Records shown Start Marker
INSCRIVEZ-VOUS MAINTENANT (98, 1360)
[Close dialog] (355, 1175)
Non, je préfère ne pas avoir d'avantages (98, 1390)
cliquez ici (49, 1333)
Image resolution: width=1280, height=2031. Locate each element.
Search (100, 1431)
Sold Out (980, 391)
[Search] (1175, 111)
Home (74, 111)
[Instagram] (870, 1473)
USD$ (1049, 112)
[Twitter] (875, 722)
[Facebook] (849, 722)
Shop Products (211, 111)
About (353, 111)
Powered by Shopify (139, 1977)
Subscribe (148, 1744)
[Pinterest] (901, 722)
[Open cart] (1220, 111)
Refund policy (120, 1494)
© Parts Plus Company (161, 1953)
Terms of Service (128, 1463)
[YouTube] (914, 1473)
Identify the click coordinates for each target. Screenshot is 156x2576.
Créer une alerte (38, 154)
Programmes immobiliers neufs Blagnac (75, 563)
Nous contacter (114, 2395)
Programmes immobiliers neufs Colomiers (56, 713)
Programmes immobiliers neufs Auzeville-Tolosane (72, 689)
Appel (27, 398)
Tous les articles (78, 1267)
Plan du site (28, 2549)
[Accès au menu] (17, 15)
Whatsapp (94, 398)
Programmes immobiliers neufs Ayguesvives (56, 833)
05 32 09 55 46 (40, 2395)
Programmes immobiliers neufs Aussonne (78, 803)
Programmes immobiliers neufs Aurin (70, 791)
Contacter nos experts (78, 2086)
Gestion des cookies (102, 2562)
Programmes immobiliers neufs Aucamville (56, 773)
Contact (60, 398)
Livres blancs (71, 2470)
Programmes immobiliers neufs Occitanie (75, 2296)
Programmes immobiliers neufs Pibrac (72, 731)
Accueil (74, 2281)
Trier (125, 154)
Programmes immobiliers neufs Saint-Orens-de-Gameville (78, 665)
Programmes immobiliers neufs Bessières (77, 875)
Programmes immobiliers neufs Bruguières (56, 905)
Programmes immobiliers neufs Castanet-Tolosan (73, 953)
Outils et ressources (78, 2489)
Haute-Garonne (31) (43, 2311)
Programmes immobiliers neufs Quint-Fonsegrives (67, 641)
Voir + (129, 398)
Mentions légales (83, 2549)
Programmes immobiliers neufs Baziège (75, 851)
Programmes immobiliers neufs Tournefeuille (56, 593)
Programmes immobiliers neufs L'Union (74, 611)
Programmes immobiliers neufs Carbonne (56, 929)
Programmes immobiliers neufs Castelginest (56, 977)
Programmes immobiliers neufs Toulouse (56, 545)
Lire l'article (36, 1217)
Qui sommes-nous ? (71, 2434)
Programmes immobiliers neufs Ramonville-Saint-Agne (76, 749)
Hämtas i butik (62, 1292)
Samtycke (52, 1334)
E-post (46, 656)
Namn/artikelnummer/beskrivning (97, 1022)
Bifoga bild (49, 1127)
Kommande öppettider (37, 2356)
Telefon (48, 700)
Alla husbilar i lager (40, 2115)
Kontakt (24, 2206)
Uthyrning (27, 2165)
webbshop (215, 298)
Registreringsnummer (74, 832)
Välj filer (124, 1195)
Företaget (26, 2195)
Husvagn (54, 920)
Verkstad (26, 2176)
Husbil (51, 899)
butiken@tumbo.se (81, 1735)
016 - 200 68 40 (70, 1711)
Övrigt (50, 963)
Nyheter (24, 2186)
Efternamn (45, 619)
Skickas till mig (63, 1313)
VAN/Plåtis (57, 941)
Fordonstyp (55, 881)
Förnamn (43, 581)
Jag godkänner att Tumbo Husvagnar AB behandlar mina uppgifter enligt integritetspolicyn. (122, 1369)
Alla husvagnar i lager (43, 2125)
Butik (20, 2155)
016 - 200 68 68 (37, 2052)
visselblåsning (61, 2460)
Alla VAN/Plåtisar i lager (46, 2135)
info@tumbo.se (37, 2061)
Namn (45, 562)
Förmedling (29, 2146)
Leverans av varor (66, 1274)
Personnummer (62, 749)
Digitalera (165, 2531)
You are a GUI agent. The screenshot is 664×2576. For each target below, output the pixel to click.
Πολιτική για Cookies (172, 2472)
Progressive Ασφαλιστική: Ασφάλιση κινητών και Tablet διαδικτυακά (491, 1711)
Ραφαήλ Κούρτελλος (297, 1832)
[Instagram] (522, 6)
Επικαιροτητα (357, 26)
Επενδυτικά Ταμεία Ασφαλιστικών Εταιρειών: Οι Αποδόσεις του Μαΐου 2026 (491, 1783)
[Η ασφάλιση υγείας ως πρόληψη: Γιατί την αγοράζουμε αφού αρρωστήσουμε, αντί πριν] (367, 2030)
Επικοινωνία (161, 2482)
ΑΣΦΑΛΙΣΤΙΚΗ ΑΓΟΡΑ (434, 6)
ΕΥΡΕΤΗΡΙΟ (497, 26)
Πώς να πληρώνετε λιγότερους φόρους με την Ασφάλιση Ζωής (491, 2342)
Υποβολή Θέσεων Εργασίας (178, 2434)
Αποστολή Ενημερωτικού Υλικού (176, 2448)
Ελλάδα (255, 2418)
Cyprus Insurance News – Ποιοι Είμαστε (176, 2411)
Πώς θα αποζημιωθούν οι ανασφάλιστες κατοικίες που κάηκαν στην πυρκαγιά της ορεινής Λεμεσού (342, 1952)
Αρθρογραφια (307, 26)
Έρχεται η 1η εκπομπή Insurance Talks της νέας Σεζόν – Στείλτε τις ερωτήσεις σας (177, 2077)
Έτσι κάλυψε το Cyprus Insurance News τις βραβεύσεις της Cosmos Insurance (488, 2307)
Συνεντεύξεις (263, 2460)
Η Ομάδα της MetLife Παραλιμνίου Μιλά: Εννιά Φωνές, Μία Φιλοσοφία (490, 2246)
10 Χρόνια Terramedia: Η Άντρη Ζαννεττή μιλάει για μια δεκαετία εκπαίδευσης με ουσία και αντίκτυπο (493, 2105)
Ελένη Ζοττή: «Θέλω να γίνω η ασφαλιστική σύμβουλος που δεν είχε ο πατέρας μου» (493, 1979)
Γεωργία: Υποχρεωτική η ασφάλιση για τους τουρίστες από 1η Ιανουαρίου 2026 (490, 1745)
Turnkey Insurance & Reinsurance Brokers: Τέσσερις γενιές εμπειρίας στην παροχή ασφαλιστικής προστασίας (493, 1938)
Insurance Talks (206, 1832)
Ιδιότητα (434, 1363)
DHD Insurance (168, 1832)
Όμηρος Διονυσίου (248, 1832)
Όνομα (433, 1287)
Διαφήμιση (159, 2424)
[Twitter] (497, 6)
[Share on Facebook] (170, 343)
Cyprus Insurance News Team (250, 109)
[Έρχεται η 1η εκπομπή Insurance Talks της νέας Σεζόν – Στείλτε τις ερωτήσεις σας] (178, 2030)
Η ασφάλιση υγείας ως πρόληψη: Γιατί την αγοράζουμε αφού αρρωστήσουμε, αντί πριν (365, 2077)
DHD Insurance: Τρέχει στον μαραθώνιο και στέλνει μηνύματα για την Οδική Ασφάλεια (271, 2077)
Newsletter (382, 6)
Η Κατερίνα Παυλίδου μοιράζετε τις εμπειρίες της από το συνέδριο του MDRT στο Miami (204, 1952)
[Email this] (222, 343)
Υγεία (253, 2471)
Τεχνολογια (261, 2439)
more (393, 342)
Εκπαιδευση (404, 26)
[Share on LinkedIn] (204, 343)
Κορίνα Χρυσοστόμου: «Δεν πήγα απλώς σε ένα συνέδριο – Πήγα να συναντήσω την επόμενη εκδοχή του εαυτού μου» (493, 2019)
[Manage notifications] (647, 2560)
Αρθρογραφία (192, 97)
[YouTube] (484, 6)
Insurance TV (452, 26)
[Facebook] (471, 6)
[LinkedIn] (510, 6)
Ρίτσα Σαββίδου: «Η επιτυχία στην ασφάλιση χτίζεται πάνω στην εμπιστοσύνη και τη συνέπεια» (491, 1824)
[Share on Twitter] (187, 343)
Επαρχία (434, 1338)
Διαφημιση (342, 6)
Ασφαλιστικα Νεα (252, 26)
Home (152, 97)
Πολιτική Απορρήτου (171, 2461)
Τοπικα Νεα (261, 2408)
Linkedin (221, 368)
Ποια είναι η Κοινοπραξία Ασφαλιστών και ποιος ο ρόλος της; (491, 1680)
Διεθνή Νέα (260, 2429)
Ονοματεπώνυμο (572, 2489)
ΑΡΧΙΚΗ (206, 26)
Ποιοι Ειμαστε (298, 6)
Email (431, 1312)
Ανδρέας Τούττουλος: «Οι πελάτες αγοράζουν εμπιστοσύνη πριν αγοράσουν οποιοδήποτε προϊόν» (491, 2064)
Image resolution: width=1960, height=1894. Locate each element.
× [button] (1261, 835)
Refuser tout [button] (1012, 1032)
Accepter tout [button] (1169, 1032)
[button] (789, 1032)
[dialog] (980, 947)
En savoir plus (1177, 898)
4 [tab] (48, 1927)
Records shown End Marker
An exact copy of the lines above, from the one containing "Πώς θα αποζημιωθούν" down to the one containing "γίνω η ασφαλιστική" and including both, is the whole answer; retype it and nothing else.

**Answer for this exercise:**
Πώς θα αποζημιωθούν οι ανασφάλιστες κατοικίες που κάηκαν στην πυρκαγιά της ορεινής Λεμεσού (342, 1952)
Αρθρογραφια (307, 26)
Έρχεται η 1η εκπομπή Insurance Talks της νέας Σεζόν – Στείλτε τις ερωτήσεις σας (177, 2077)
Έτσι κάλυψε το Cyprus Insurance News τις βραβεύσεις της Cosmos Insurance (488, 2307)
Συνεντεύξεις (263, 2460)
Η Ομάδα της MetLife Παραλιμνίου Μιλά: Εννιά Φωνές, Μία Φιλοσοφία (490, 2246)
10 Χρόνια Terramedia: Η Άντρη Ζαννεττή μιλάει για μια δεκαετία εκπαίδευσης με ουσία και αντίκτυπο (493, 2105)
Ελένη Ζοττή: «Θέλω να γίνω η ασφαλιστική σύμβουλος που δεν είχε ο πατέρας μου» (493, 1979)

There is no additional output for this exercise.